Generally speaking, the history of Texas can be based on five important timelines including its statehood during the period of 1845 to 1860.
- The French Colonization Of Texas, 1684 – 1689
The French occupation of Texas started with the establishment of a French settlement on the Texas coast in 1685 by French explorer Robert Cavelier de la Salle. The settlement, which was located on the right bank of southern Victorian County’s Garcitas Creek, has been called Fort St. Louis. La Salle intended to build the colony at the mouth of the Mississippi River but faulty maps and geography made him anchor his ships 400 miles to the west, off the coast of Texas. The French colony managed to survive until 1688.
- The Spanish Colonization Of Texas, 1690 – 1821
The Spanish Colonial era in Texas started with a system of presidios and missions which had aimed to spread Christianity and to establish Spanish control over the region. During the 1680s, the first among these Spanish missions were established near present-day El Paso, San Angelo and Presidio. San Antonio, which was founded in 1718, had become the most successful settlement. It also became the capital of Texas at the end of the French and Indian War when the French handed over Louisiana to Spain.

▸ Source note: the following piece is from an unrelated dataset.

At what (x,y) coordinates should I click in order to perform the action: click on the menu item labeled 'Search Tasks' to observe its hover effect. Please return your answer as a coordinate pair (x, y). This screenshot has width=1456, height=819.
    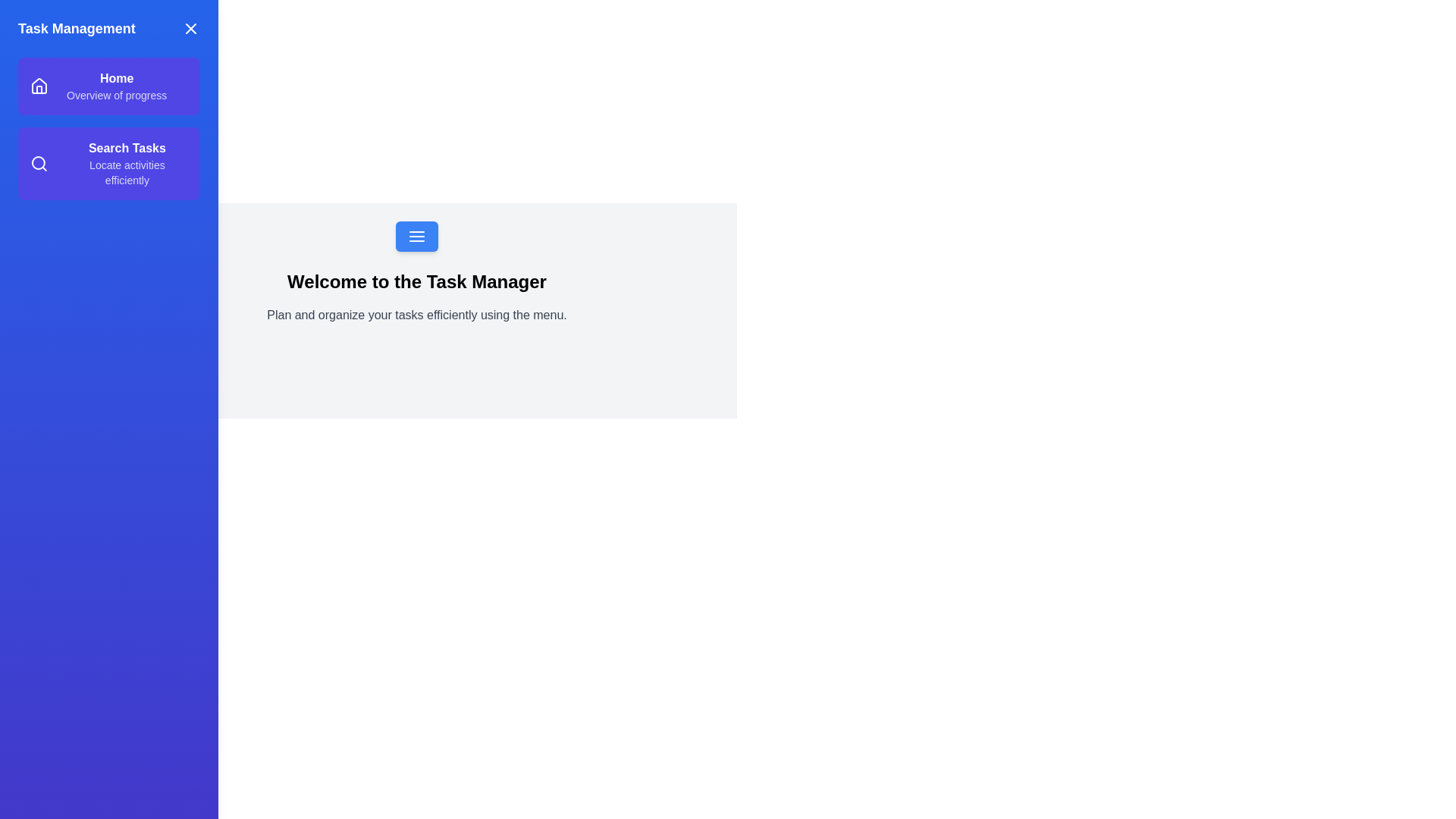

- Mexican Texas, 1821 – 1836
This is the period when Texas was part of Mexico and the historiographical name Mexican Texas was used. In the beginning, Mexican Texas followed the Spanish Texas system of government. Later on, it adopted a federal structure as a result of the 1824 Constitution of Mexico. After the violent Battle of Velasco on June 26, 1832, the people of Texas decided to declare their independence from Mexico on March 2, 1836. Texas became an independent government and carried the name Republic of Texas following the end of the Texas Revolution in 1836 and the Battle of San Jacinto. However, Mexico refused to recognize this independence.
- Republic of Texas, 1836 – 1845
This independent sovereign country in North America was bordered in the west and southwest by Mexico, in the southeast by the Gulf of Mexico, in the east and northeast by Arkansas and Louisiana, and in the north by Wyoming, Colorado, Kansas and Oklahoma. The citizens of the Republic were called Texians.
- Texas As A U.S. State, 1845 – 1860
In 1844, elected U.S. president James K. Polk made a promise to annex Texas. Prior to his election, there were already negotiations being made with Texas by outgoing president John Tyler. On February 26, 1845, the U.S. Congress approved the annexation. Five months later, the Texas legislature approved the annexation and created a state constitution. In October, residents of Texas approved the annexation and the new state constitution. On December 29, 1845, Texas officially joined the United States and became the nation’s 28th State.